Indeed, the subtle power of “Pedestrian Drama” is its insistence on human relationships – the individual as a moving conduit within the greater sphere of civic life. As the vignettes amplify the theatricality of our everyday movements by extracting their simple choreography, they pull us into the notion of life as an interconnected dance. After watching the flipbook scenarios, you begin to feel a heightened awareness of your own physicality and then look to the street to join, in a more conscious and animated way, the flow of a shared gait or passing shuffle, the pleasurable muscular language of an exchanged nod.

Rather than the old-school notion of a sculpture being a physical and enduring representation of a singular artist’s vision, like Mark di Suvero’s work down the block, Zweig steps back from the authorial and provides only the frame.  A collaborative process generates the imagery. The existing flipbook stories were selected through a contest and produced by a group of local artists in consort with Zweig.

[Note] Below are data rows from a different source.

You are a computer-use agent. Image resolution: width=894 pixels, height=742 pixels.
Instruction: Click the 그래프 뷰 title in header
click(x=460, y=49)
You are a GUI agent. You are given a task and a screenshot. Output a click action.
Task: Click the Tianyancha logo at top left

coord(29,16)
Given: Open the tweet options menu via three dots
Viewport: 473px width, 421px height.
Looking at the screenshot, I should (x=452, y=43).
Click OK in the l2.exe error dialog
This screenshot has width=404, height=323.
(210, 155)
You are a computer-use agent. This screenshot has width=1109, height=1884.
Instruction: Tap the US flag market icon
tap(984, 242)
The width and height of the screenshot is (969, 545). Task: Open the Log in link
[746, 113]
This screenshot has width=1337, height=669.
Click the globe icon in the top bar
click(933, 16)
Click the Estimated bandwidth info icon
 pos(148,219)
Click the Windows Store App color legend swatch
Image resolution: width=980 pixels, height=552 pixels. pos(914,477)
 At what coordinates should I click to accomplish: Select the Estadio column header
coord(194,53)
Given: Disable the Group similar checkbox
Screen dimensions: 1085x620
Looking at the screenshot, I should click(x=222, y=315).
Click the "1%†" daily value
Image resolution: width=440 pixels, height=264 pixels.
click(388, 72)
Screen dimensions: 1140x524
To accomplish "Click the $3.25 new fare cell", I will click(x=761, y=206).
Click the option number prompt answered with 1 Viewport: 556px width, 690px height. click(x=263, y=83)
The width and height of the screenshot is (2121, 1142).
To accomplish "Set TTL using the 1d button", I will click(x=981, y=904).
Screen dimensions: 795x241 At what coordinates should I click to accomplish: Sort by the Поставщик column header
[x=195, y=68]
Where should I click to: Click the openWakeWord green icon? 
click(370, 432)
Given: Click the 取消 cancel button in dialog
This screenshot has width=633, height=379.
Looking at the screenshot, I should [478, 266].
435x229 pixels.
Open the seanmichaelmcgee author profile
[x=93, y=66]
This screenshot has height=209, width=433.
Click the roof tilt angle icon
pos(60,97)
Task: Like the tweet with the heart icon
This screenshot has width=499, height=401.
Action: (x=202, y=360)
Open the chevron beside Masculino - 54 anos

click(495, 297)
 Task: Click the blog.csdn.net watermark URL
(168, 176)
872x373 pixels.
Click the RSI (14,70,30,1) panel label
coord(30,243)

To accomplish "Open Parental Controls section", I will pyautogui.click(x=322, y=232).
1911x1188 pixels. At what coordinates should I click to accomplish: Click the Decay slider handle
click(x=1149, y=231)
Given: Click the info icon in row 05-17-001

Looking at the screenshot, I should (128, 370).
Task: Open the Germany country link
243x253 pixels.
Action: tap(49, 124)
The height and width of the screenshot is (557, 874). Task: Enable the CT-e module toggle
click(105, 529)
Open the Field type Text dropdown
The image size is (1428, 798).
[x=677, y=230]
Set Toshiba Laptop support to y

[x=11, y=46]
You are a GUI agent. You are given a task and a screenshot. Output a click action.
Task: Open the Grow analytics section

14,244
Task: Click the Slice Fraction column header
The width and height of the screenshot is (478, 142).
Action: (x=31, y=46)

Each of the current dramas shows individuals engaging in everyday, street-styled encounters. We watch an elderly couple embrace and then depart, only to return for one more embrace, again and again. In another, young adults carry bunches of flowers, exaggeratedly chasing after one another in attempts to deliver the gift, but always falling short. An ode to winter shows a teacher or mother picking up something from the ground and offering it repeatedly to a group of kids. Then there is an umbrella shtick, with some good-looking people doing a sort of dance thing.

The only problem with this project is that these animations tend to read as “cute” rather than interesting, surprising or absorbing. The actors are wardrobed in outfits that appear to have sprung from Kohl’s seasonal inventory. The vignettes, at their best, exude a sweet charm but use the language of the commercial world as the channel of delivery.

After watching them the first time, I fully expected to see a Target or Gap logo at the end of each snippet. While I watched other people encounter the kiosks, many didn’t linger and I wondered if they thought these were advertising devices. It appears that the content may have been carefully modulated as not to offend or confuse. Unfortunately, this choice undermines the power of the project and its potential dispensation of a moment of wonder outside the routine patter of walking traffic.

The good news is that there will be a new round of animations produced in 2012. Perhaps the production team will feel more confident to step into less predictable realms this time. (Think Muybridge, William Kentridge, or even Monet and his fascination with the serial). Regardless, “Pedestrian Drama” does successfully extend the notion of public art into a contemporary, urban, performative realm. Like many of Zweig’s other public projects, it binds together the core value of human exchange and interaction. Within that transactional space, it allows us to more fully witness our place and our relationships to it for a few focused moments.